[Python-Dev] Re: [Csv] Example workaround classes for using Unicode with csv module...

Mon Mar 21 00:28:02 CET 2005

>I added UnicodeReader and UnicodeWriter example classes to the csv module
>docs just now.  They mention problems with ASCII NUL characters (which I
>vaguely remember - NUL-terminated strings are used internally, right?).  Do
>NULs still present a problem?  I saw nothing in the log messages that
>mentioned "ascii" or "nul" so I presume it is.

That's right - it still uses null terminated strings internally, and the
various special characters (quotechar, escapechar, etc) use null to mean
"not specified". Fixing this would cause much upheaval.

>Here's what I added.  Let me know if you think it needs any corrections,
>especially if there's a better way to word "as long as you avoid encodings
>like utf-16 that use NULs".  Can that just be "as long as you avoid
>multi-byte encodings other than utf-8"?  

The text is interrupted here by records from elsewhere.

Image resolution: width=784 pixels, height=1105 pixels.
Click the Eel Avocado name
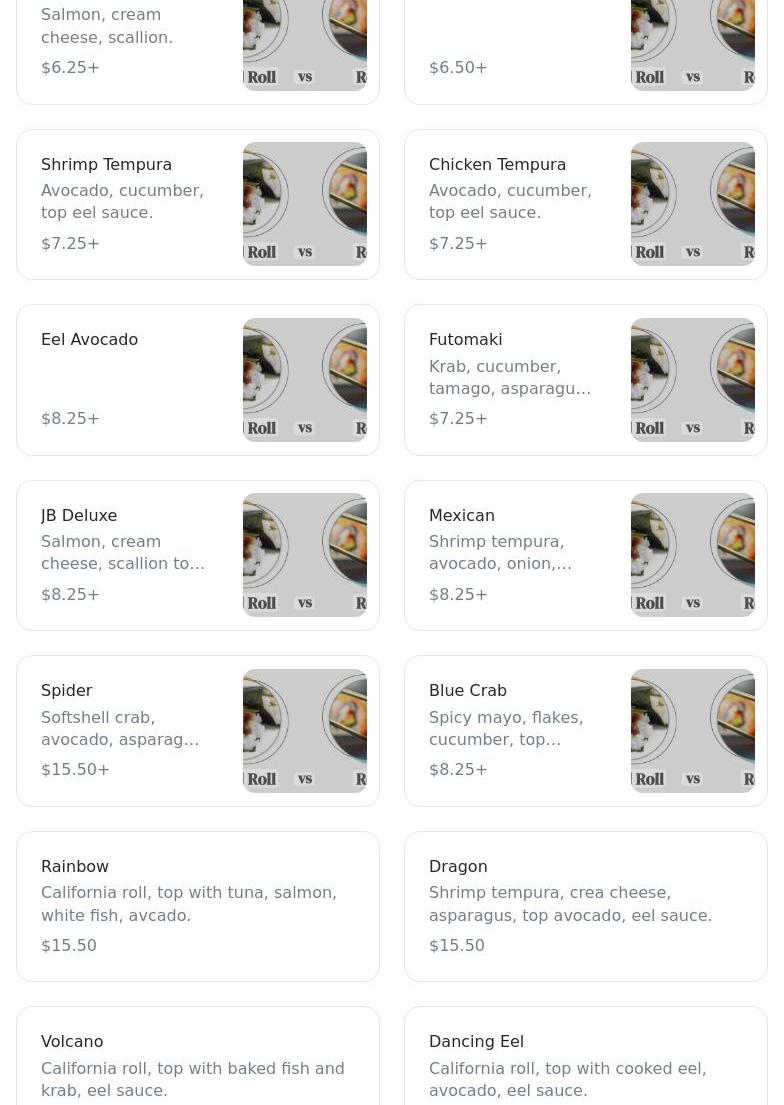[x=89, y=340]
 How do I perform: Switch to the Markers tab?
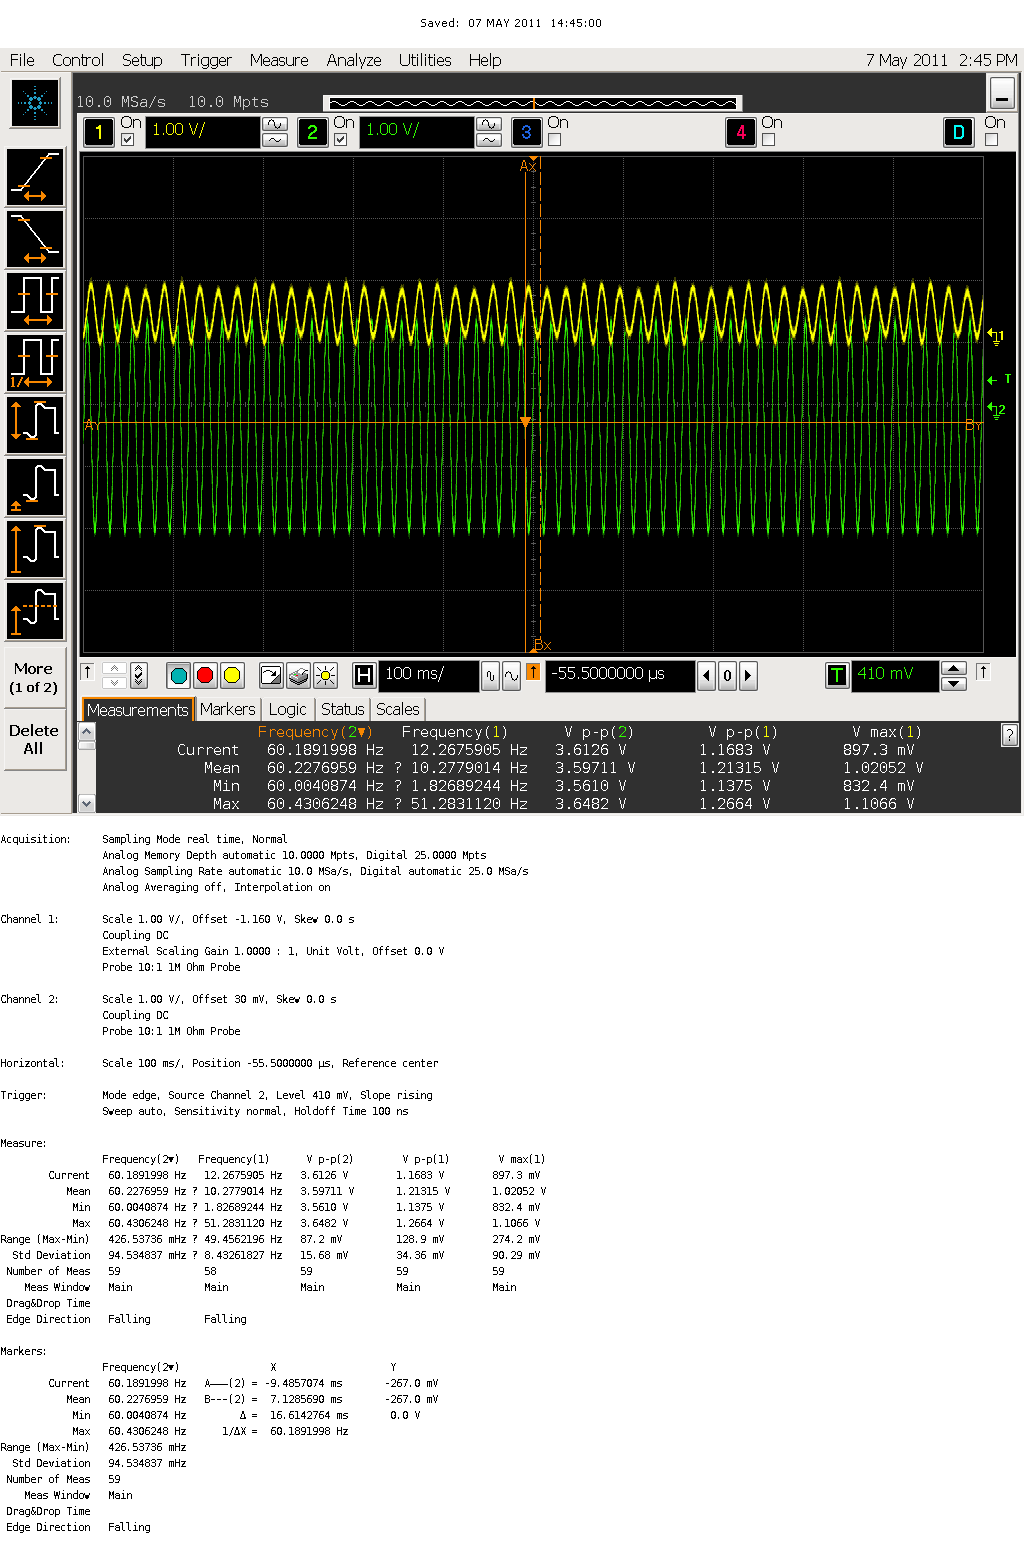[227, 709]
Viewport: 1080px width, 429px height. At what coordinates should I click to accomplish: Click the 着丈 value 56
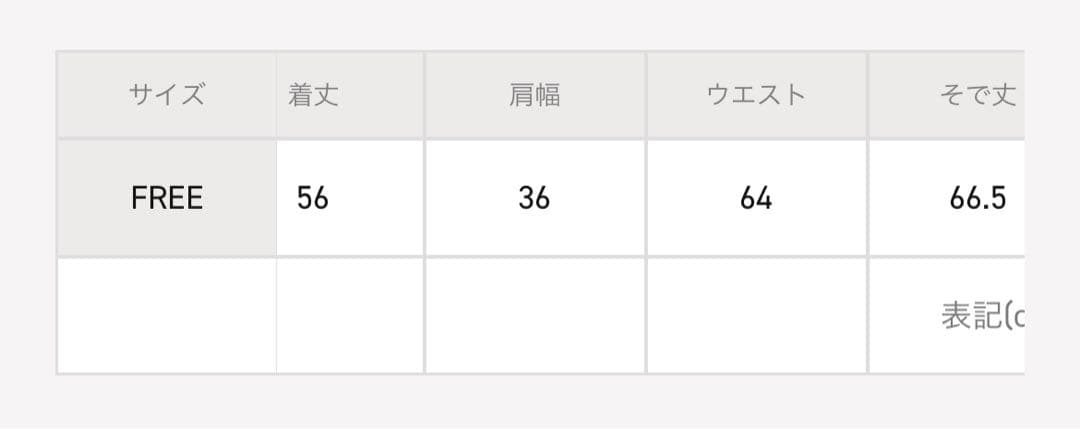pos(313,198)
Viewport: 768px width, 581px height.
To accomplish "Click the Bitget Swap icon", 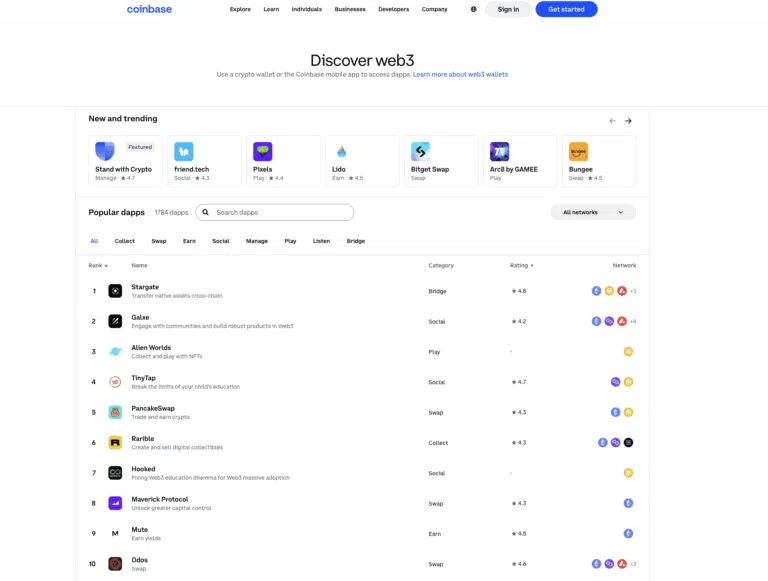I will click(x=420, y=151).
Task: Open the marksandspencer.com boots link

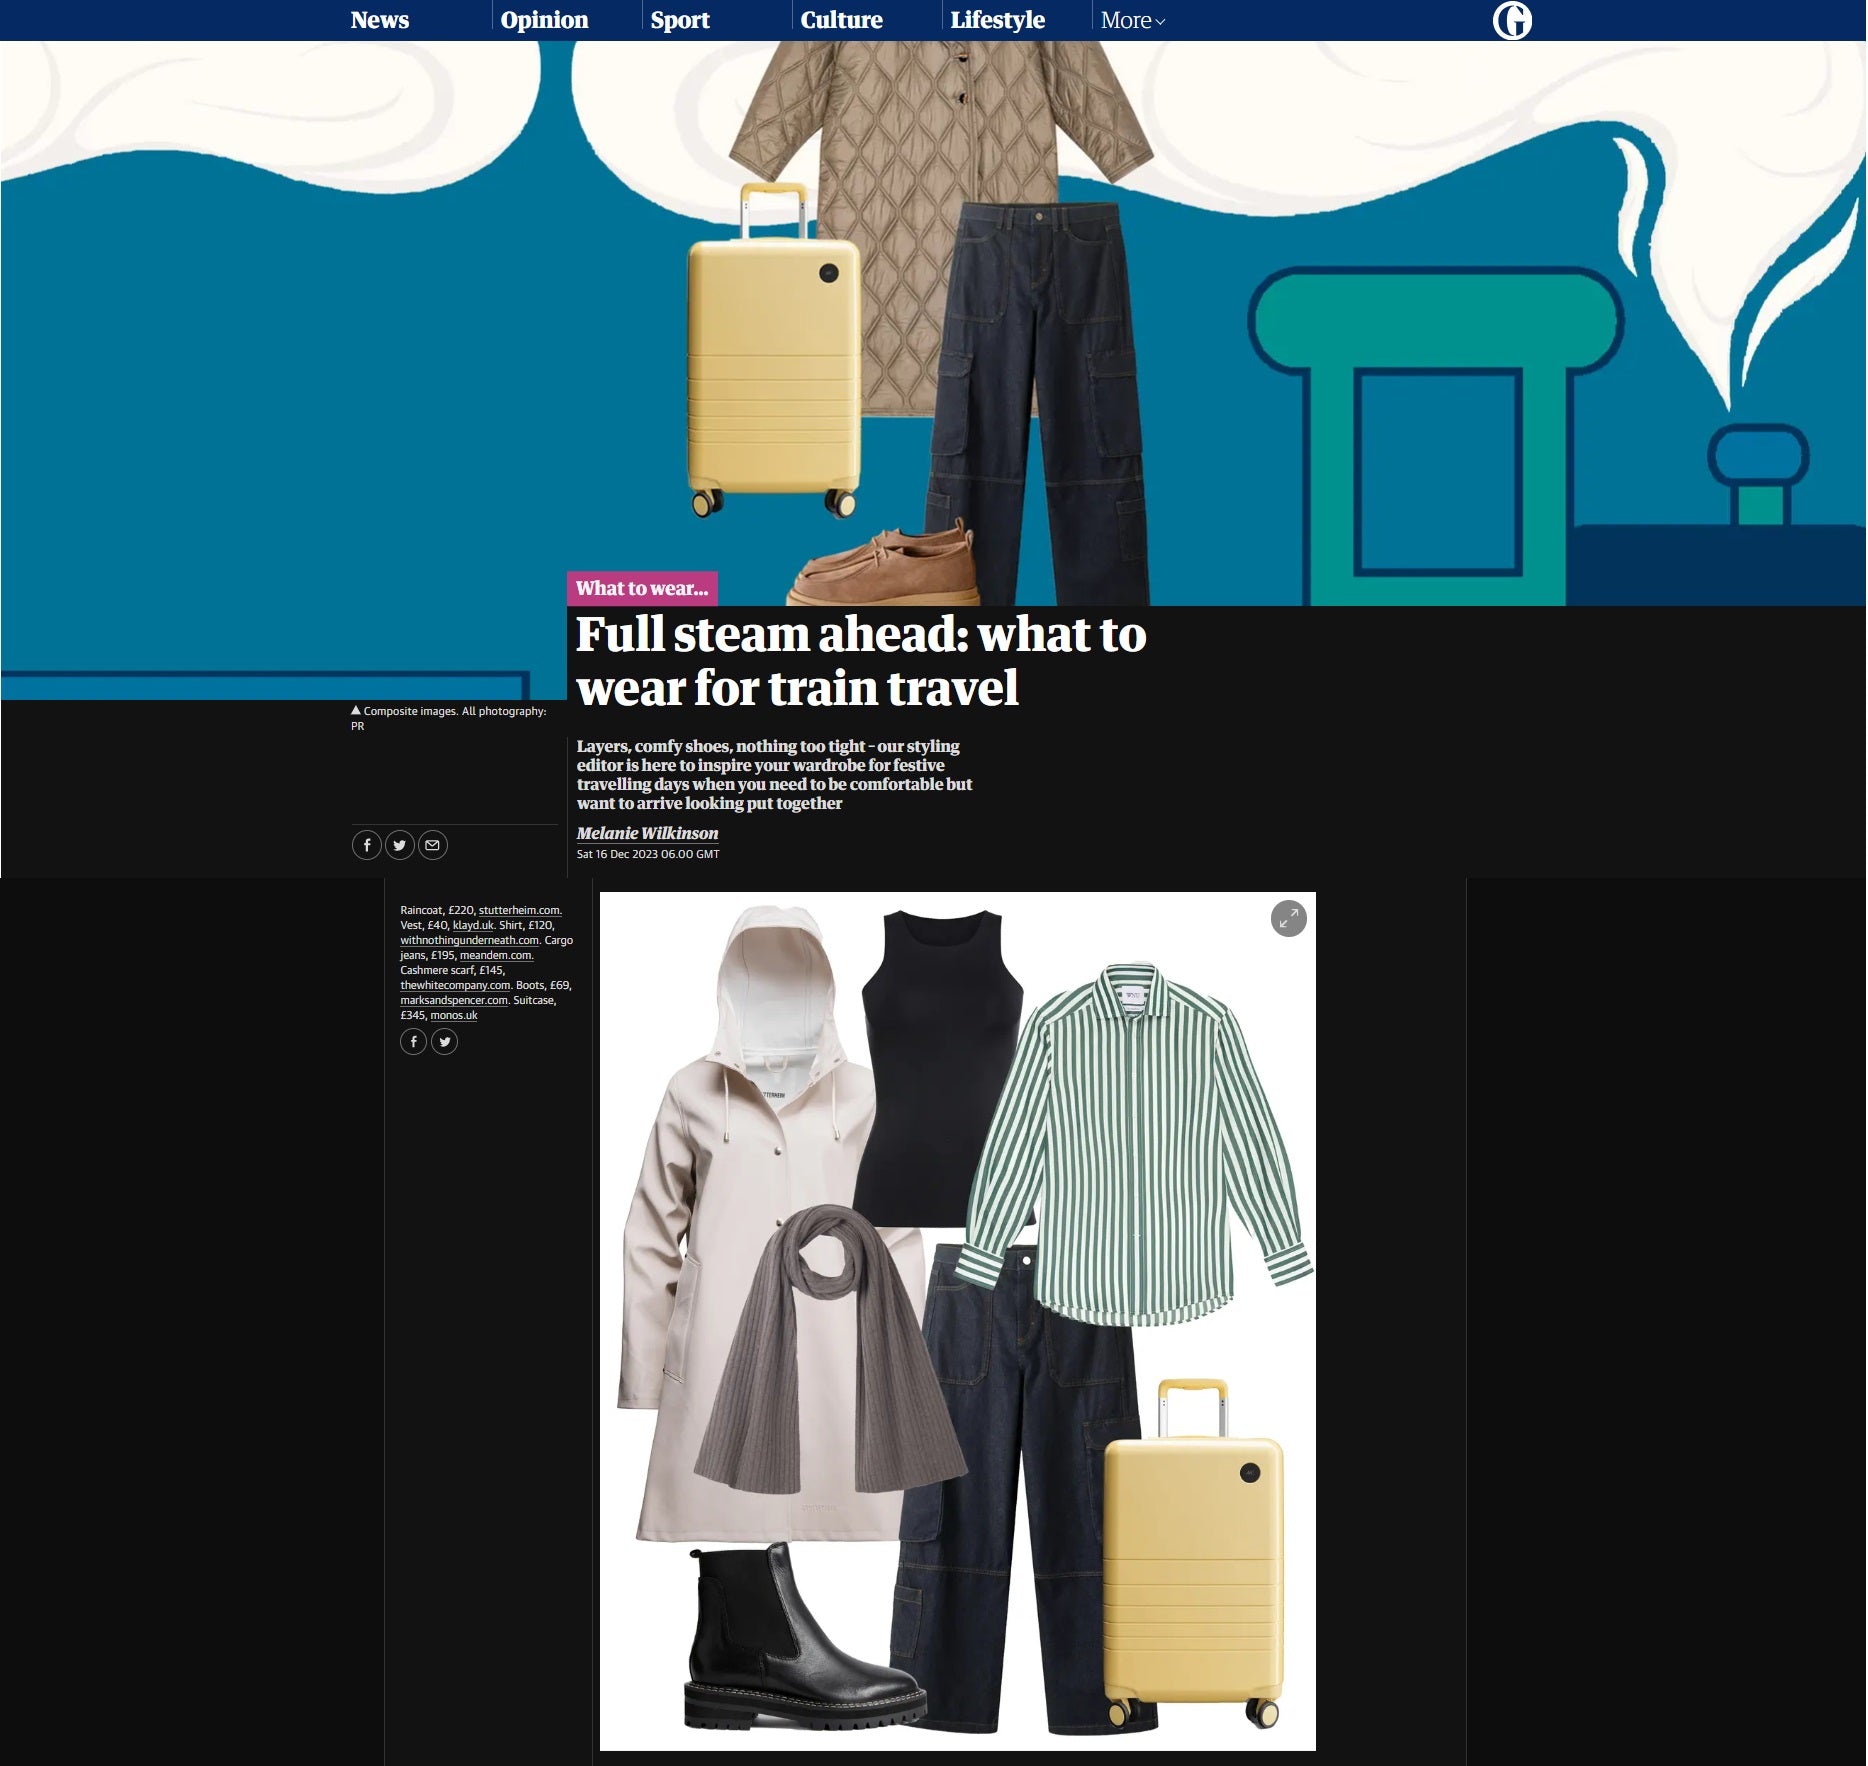Action: 455,1000
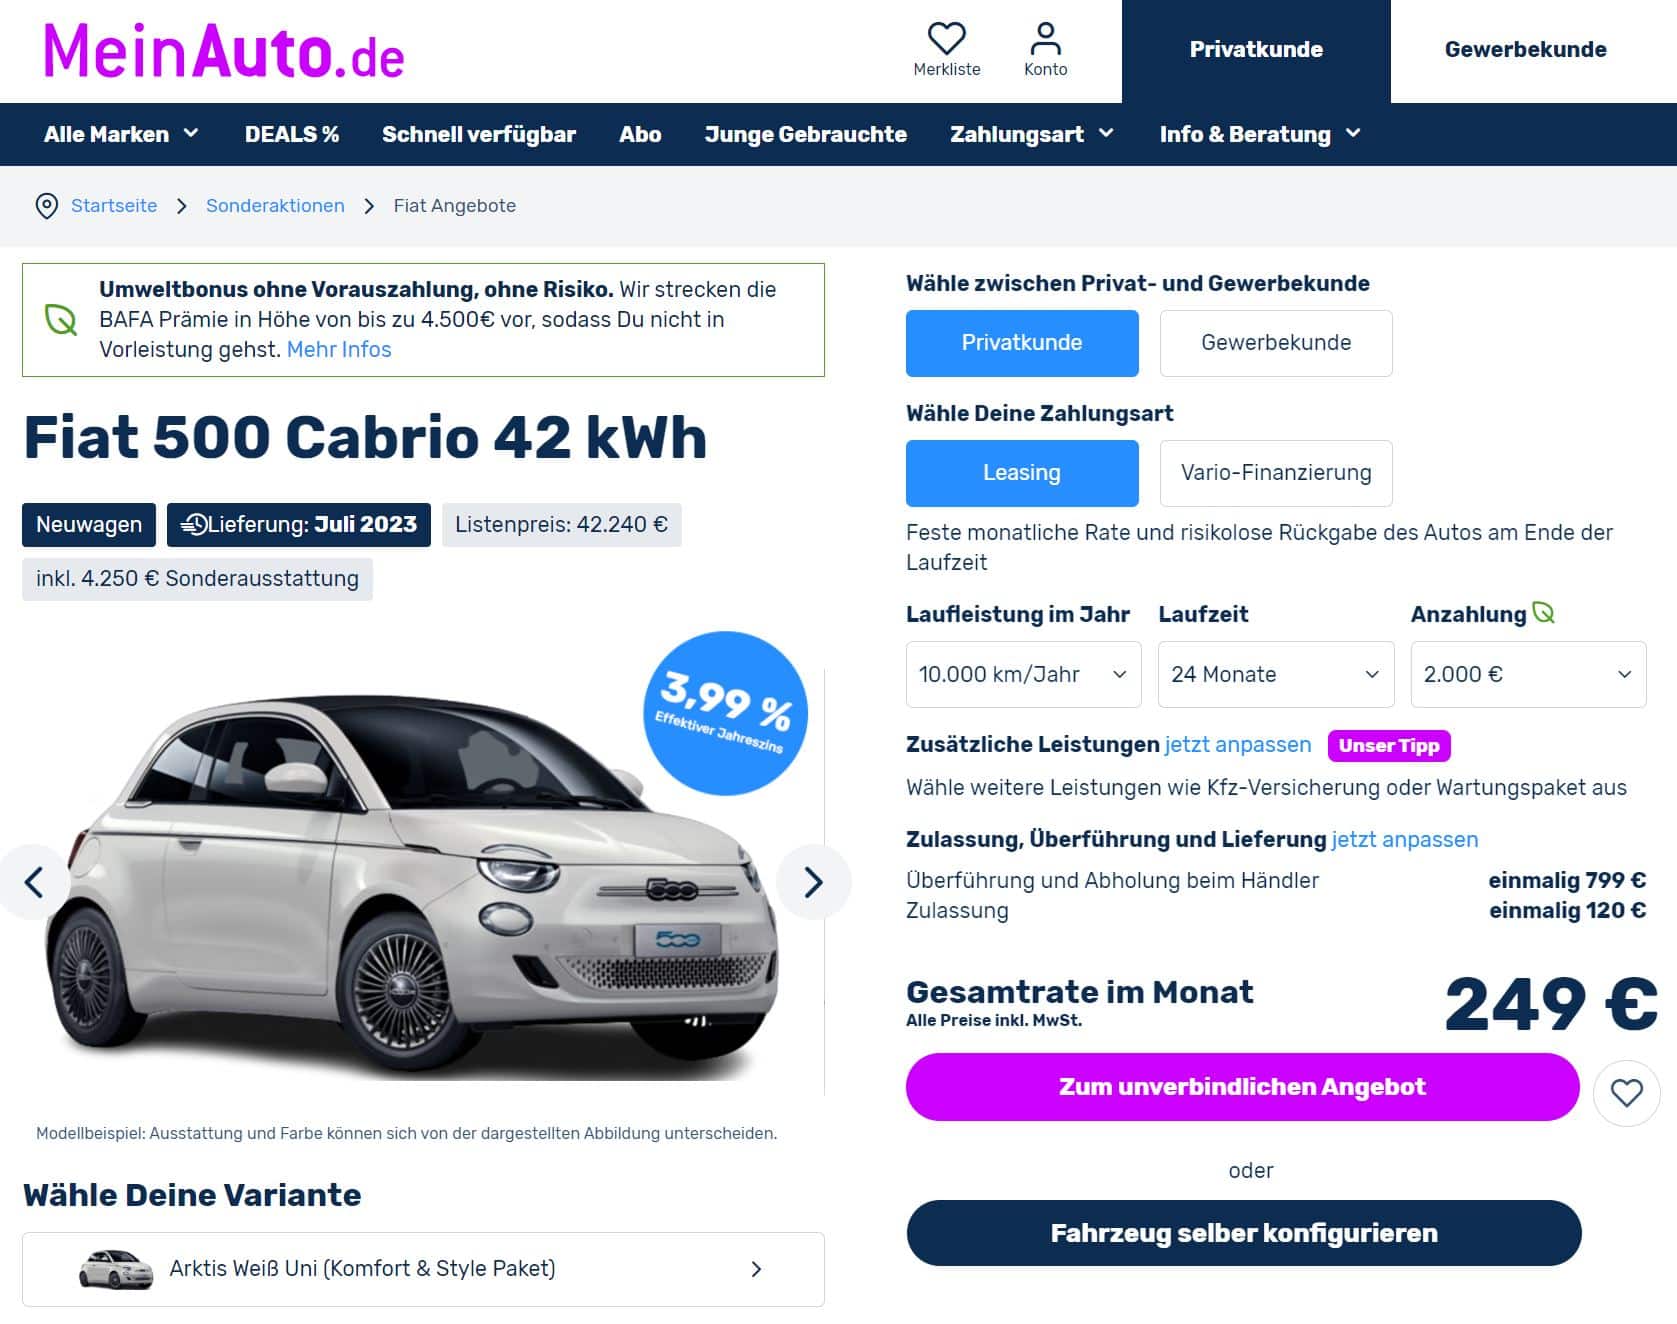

I think only utf-8 provides the guarantees needed for this to work -
specifically, multi-byte characters need to have the high bit set
(otherwise a delimiter or other special character appearing within a
multi-byte character would upset the parsing), while at the same time
having single byte characters for the characters with special meaning
to the parser: note also that none of the special characters (quotechar,
delimiter, escapechar, etc) can be a multi-byte sequence.

-- 
Andrew McNamara, Senior Developer, Object Craft
http://www.object-craft.com.au/